Stored records

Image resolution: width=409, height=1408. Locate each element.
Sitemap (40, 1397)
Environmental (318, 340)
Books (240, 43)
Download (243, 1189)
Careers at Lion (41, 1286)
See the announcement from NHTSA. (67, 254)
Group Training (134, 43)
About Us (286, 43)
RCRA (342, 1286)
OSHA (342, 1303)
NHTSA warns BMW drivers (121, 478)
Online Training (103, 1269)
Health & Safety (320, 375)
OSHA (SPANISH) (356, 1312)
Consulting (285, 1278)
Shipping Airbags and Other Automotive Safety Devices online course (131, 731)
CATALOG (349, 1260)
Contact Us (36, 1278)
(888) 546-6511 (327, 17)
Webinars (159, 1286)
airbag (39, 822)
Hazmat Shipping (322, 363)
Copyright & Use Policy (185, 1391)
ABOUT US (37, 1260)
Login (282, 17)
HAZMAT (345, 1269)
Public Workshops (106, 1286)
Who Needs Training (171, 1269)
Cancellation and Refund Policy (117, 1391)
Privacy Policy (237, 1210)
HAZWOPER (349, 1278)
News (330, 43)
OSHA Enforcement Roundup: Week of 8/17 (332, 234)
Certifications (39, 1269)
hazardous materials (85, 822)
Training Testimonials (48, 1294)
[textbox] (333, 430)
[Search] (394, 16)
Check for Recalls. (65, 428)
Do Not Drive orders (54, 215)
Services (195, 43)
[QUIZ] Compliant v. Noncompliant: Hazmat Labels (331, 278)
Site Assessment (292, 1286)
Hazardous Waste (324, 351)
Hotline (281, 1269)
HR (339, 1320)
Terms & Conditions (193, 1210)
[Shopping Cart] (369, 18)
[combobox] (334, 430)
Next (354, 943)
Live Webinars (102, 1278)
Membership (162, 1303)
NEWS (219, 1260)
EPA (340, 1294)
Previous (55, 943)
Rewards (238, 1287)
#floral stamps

* _DIRECTION_: Output the records above as a JSON list of strings, one string per line, with any blank lines omitted.

* _RESPONSE TO THIS TASK_:
[
  "Image resolution: width=409, height=1408. Locate each element.",
  "Sitemap (40, 1397)",
  "Environmental (318, 340)",
  "Books (240, 43)",
  "Download (243, 1189)",
  "Careers at Lion (41, 1286)",
  "See the announcement from NHTSA. (67, 254)",
  "Group Training (134, 43)",
  "About Us (286, 43)",
  "RCRA (342, 1286)",
  "OSHA (342, 1303)",
  "NHTSA warns BMW drivers (121, 478)",
  "Online Training (103, 1269)",
  "Health & Safety (320, 375)",
  "OSHA (SPANISH) (356, 1312)",
  "Consulting (285, 1278)",
  "Shipping Airbags and Other Automotive Safety Devices online course (131, 731)",
  "CATALOG (349, 1260)",
  "Contact Us (36, 1278)",
  "(888) 546-6511 (327, 17)",
  "Webinars (159, 1286)",
  "airbag (39, 822)",
  "Hazmat Shipping (322, 363)",
  "Copyright & Use Policy (185, 1391)",
  "ABOUT US (37, 1260)",
  "Login (282, 17)",
  "HAZMAT (345, 1269)",
  "Public Workshops (106, 1286)",
  "Who Needs Training (171, 1269)",
  "Cancellation and Refund Policy (117, 1391)",
  "Privacy Policy (237, 1210)",
  "HAZWOPER (349, 1278)",
  "News (330, 43)",
  "OSHA Enforcement Roundup: Week of 8/17 (332, 234)",
  "Certifications (39, 1269)",
  "hazardous materials (85, 822)",
  "Training Testimonials (48, 1294)",
  "[textbox] (333, 430)",
  "[Search] (394, 16)",
  "Check for Recalls. (65, 428)",
  "Do Not Drive orders (54, 215)",
  "Services (195, 43)",
  "[QUIZ] Compliant v. Noncompliant: Hazmat Labels (331, 278)",
  "Site Assessment (292, 1286)",
  "Hazardous Waste (324, 351)",
  "Hotline (281, 1269)",
  "HR (339, 1320)",
  "Terms & Conditions (193, 1210)",
  "[Shopping Cart] (369, 18)",
  "[combobox] (334, 430)",
  "Next (354, 943)",
  "Live Webinars (102, 1278)",
  "Membership (162, 1303)",
  "NEWS (219, 1260)",
  "EPA (340, 1294)",
  "Previous (55, 943)",
  "Rewards (238, 1287)",
  "#floral stamps"
]